- [Wat nodig is]: Haal uit de tekst over flexibele medewerkers letterlijk het gedeelte dat begint bij "Volgens het CBS" en eindigt bij "800.000 in 2015.".

Ongeveer de helft van alle ZZP’ers in Nederland zijn hoogopgeleid en zijn werkzaam in de zakelijke dienstverlening of in de gezondheidszorg (CBS, 2014). De andere helft, de vierde en laatste groep flexibele medewerkers, bestaat uit laagopgeleiden die vooral eigen arbeid aanbieden in de bouw of landbouw of die als zelfstandige producten verkopen.

Volgens het CBS bestond de werkzame beroepsbevolking het tweede kwartaal van 2015 in Nederland uit ruim 8,3 miljoen personen. Daarvan hadden ongeveer vijf miljoen medewerkers een vaste aanstelling, ongeveer 40.000 minder dan het jaar ervoor. Ongeveer 1,9 miljoen medewerkers had een tijdelijke aanstelling en 1,4 miljoen mensen was als zelfstandige aan het werk. Deze twee groepen flexibele medewerkers nemen sinds 2008 jaarlijks samen met meer dan 100.000 medewerkers toe. Het aantal ZZP’ers in sinds 1996 gegroeid van ca. 330.000 naar ruim 800.000 in 2015.

- [Getoonde gegevens]:
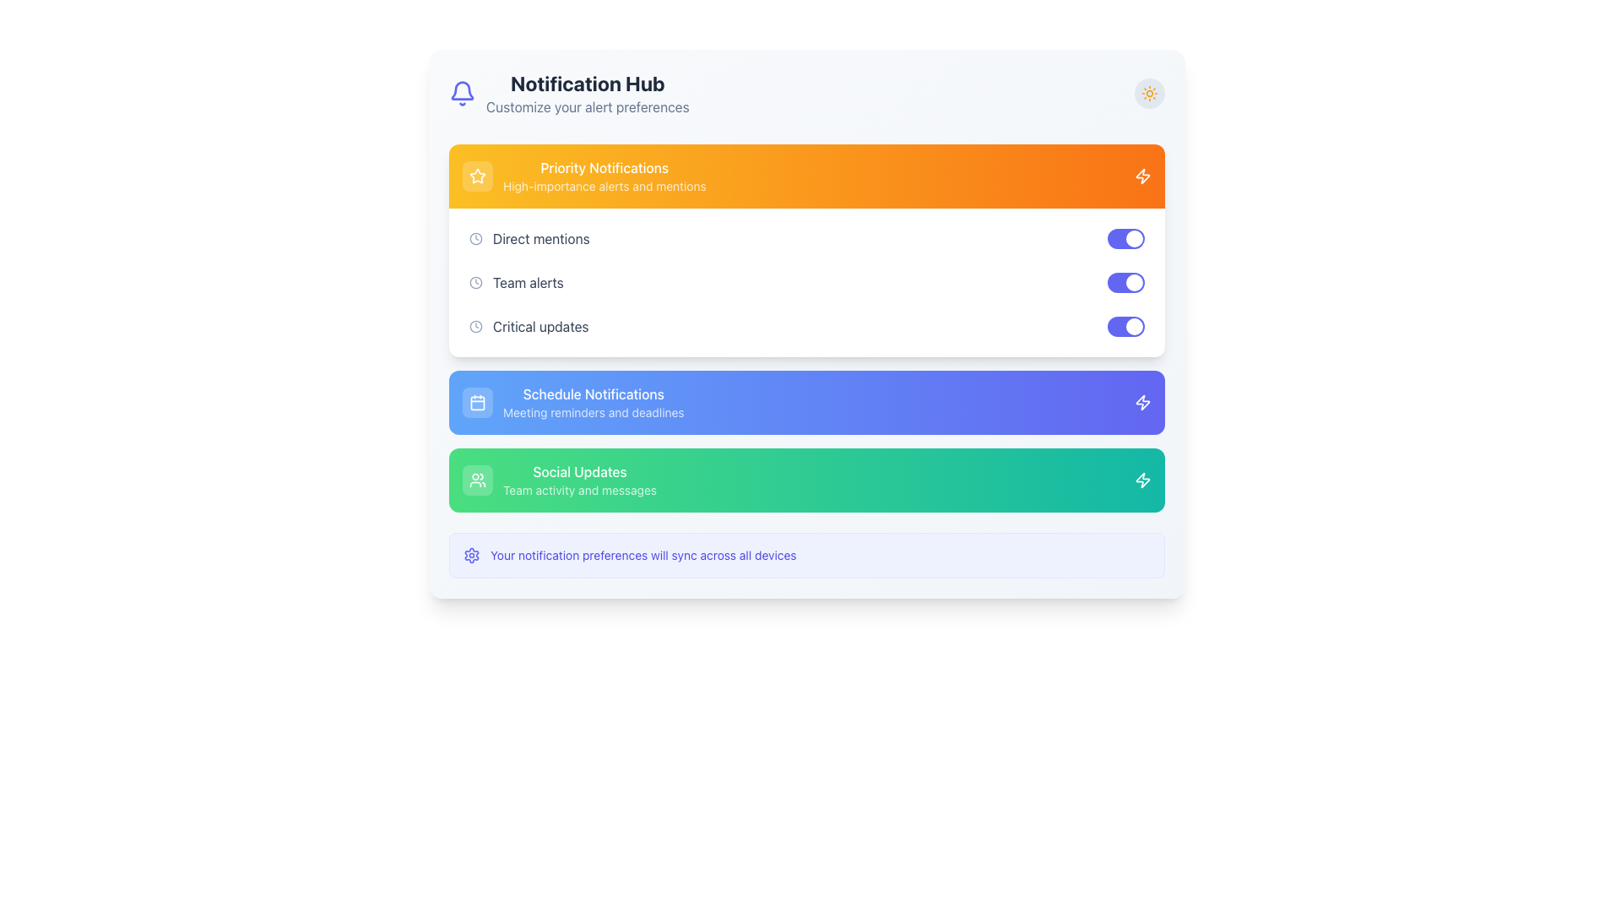  What do you see at coordinates (475, 238) in the screenshot?
I see `the clock icon located at the top-left corner of the 'Direct mentions' list item in the 'Priority Notifications' section` at bounding box center [475, 238].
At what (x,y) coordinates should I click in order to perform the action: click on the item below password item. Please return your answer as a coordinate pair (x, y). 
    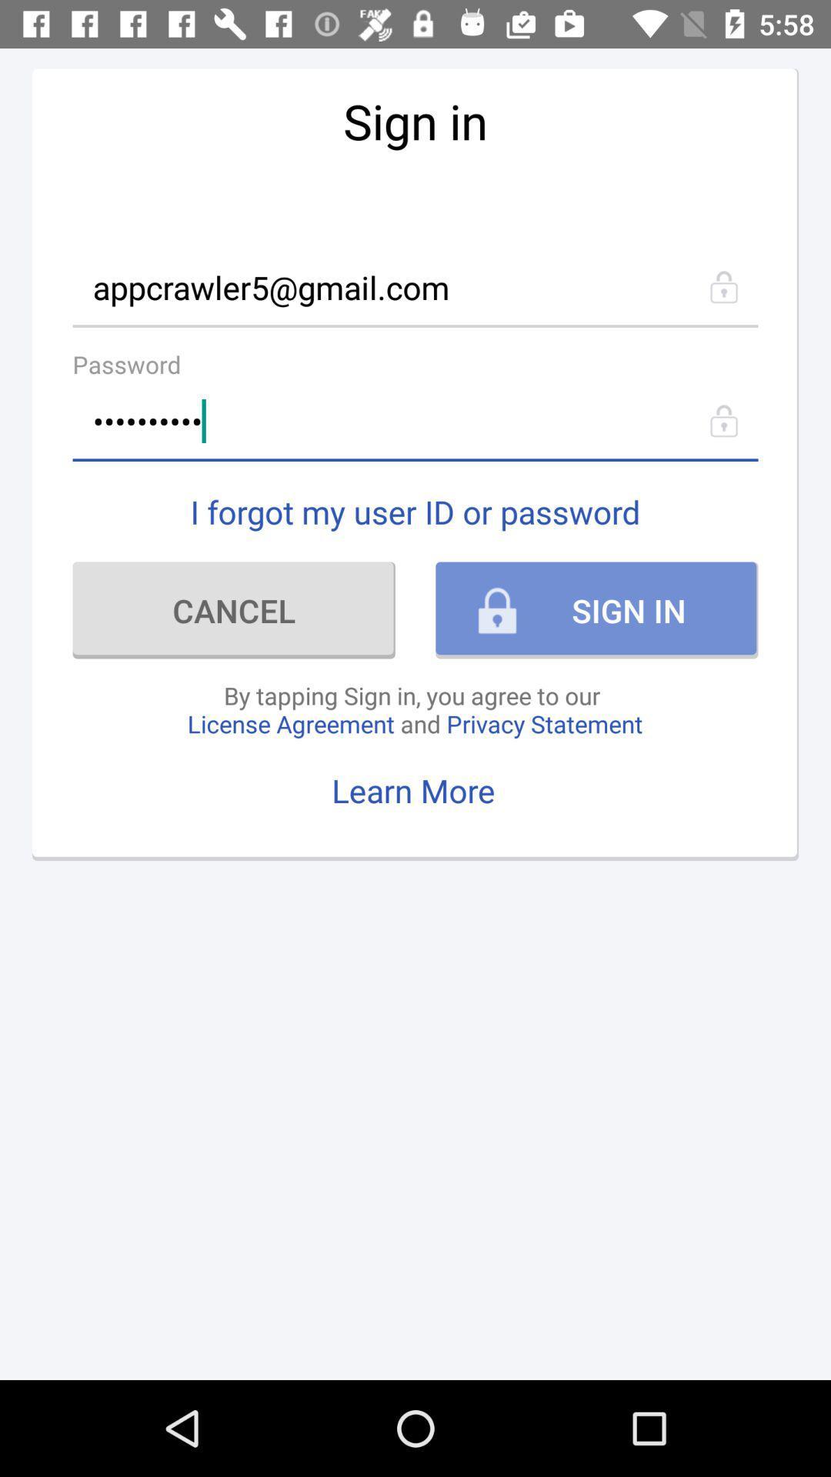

- [Antwoord op opdracht]:
Volgens het CBS bestond de werkzame beroepsbevolking het tweede kwartaal van 2015 in Nederland uit ruim 8,3 miljoen personen. Daarvan hadden ongeveer vijf miljoen medewerkers een vaste aanstelling, ongeveer 40.000 minder dan het jaar ervoor. Ongeveer 1,9 miljoen medewerkers had een tijdelijke aanstelling en 1,4 miljoen mensen was als zelfstandige aan het werk. Deze twee groepen flexibele medewerkers nemen sinds 2008 jaarlijks samen met meer dan 100.000 medewerkers toe. Het aantal ZZP’ers in sinds 1996 gegroeid van ca. 330.000 naar ruim 800.000 in 2015.